++++ EXTRACTED DATA
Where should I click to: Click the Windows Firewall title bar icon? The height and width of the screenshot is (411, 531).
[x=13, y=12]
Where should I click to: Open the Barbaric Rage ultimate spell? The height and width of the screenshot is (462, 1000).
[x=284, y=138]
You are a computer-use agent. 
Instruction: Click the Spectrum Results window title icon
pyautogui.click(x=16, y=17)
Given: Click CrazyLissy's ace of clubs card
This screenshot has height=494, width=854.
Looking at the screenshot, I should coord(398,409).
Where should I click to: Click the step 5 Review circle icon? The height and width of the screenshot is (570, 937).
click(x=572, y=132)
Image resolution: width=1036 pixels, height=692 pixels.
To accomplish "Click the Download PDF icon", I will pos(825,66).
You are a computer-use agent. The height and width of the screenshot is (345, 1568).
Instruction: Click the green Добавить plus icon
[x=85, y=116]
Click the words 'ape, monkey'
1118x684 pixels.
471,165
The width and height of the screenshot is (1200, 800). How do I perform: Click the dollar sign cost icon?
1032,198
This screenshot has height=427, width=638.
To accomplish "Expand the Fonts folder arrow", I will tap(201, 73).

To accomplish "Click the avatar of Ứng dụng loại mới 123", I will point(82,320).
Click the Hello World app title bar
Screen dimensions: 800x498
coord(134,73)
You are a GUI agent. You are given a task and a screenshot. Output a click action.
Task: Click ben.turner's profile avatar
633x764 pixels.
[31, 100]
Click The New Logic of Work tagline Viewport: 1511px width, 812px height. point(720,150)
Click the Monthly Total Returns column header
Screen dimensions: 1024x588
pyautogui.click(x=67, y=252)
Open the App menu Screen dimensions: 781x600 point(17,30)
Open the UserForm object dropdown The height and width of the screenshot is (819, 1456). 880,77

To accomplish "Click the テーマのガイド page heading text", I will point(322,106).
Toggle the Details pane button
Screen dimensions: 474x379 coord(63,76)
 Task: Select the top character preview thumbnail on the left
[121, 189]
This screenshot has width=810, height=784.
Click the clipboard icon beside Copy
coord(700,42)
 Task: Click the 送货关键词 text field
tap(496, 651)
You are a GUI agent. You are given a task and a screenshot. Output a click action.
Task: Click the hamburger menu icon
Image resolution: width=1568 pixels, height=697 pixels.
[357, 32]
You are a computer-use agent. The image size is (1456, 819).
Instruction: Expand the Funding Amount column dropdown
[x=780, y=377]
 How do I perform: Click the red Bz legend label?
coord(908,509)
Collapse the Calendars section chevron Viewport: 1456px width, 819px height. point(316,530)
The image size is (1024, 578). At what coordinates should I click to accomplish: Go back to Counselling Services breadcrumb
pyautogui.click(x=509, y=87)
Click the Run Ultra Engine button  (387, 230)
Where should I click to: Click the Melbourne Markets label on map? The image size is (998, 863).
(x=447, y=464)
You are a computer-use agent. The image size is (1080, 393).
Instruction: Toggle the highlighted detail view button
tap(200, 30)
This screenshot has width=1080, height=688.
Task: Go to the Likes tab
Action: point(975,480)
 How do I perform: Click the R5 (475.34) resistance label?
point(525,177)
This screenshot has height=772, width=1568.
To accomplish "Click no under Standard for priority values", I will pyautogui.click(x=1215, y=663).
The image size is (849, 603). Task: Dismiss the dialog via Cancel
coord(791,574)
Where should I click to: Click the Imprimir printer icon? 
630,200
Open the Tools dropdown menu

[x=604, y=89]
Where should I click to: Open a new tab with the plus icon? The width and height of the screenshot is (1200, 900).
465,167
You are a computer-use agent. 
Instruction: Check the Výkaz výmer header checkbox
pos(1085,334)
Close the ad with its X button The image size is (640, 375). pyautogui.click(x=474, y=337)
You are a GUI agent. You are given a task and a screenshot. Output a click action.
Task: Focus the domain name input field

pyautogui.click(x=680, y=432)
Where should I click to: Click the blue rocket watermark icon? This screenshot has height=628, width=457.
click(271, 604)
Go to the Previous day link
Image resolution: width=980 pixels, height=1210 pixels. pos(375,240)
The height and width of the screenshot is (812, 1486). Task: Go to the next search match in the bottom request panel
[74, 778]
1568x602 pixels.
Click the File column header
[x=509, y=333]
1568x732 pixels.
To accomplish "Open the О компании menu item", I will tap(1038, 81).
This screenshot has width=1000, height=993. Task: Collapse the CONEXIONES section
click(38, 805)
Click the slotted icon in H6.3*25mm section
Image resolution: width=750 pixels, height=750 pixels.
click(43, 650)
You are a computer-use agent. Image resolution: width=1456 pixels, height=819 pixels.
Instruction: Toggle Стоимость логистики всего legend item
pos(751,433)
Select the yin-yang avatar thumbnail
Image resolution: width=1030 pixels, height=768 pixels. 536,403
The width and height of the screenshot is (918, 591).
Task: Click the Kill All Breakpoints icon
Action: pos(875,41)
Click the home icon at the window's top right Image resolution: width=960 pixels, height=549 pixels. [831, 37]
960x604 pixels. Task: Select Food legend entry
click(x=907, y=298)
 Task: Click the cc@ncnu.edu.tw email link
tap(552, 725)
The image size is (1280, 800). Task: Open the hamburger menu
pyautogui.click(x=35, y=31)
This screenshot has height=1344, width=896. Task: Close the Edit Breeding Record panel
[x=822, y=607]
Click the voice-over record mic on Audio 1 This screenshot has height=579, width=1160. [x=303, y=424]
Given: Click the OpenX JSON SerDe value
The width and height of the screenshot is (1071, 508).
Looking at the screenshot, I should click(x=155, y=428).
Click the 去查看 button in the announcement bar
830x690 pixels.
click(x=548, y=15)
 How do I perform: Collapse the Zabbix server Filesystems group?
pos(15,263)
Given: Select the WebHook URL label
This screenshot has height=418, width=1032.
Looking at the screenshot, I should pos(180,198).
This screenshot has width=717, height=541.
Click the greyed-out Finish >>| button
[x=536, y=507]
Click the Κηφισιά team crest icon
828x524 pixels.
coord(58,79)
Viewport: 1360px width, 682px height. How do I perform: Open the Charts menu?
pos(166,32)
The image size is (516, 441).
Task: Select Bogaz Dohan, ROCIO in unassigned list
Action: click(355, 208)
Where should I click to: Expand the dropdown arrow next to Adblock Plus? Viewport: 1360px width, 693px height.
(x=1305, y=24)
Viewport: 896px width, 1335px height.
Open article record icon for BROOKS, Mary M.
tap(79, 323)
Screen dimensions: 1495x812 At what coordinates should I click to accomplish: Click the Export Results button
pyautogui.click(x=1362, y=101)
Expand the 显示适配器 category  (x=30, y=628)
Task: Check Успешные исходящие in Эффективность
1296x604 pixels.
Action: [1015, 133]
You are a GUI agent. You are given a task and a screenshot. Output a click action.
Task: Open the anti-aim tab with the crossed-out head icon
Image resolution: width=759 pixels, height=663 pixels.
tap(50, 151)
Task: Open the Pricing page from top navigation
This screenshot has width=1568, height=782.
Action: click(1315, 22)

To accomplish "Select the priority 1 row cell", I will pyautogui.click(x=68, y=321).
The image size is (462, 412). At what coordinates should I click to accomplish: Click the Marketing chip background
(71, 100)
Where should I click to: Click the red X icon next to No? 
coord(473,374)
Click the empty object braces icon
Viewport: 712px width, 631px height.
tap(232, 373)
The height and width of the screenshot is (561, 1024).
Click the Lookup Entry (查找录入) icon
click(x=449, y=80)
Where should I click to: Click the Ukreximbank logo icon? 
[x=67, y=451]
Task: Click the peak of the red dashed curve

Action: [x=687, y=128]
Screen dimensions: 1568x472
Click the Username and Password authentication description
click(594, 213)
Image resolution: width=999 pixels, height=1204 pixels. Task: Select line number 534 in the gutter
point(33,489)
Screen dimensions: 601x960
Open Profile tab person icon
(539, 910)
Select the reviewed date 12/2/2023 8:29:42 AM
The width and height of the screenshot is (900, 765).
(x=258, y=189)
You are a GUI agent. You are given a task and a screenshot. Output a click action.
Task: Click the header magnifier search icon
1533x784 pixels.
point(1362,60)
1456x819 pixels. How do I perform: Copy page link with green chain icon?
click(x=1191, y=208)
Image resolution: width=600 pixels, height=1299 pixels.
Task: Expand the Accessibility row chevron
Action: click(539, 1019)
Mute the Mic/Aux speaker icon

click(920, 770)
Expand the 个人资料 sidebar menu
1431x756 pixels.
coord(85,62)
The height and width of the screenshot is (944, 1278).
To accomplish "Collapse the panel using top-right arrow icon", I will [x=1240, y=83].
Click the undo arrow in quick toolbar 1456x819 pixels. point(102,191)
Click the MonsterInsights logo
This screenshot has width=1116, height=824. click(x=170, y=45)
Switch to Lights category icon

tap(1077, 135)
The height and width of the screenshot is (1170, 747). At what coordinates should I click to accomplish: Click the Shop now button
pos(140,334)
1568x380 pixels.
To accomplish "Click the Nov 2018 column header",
++++++++
Copy the entries above word for word, starting at the line that contains "How do I perform: Click the R5" and ending at the line that contains "pos(1085,334)", with both of those lines included.

 How do I perform: Click the R5 (475.34) resistance label?
point(525,177)
This screenshot has height=772, width=1568.
To accomplish "Click no under Standard for priority values", I will pyautogui.click(x=1215, y=663).
The image size is (849, 603). Task: Dismiss the dialog via Cancel
coord(791,574)
Where should I click to: Click the Imprimir printer icon? 
630,200
Open the Tools dropdown menu

[x=604, y=89]
Where should I click to: Open a new tab with the plus icon? The width and height of the screenshot is (1200, 900).
465,167
You are a computer-use agent. 
Instruction: Check the Výkaz výmer header checkbox
pos(1085,334)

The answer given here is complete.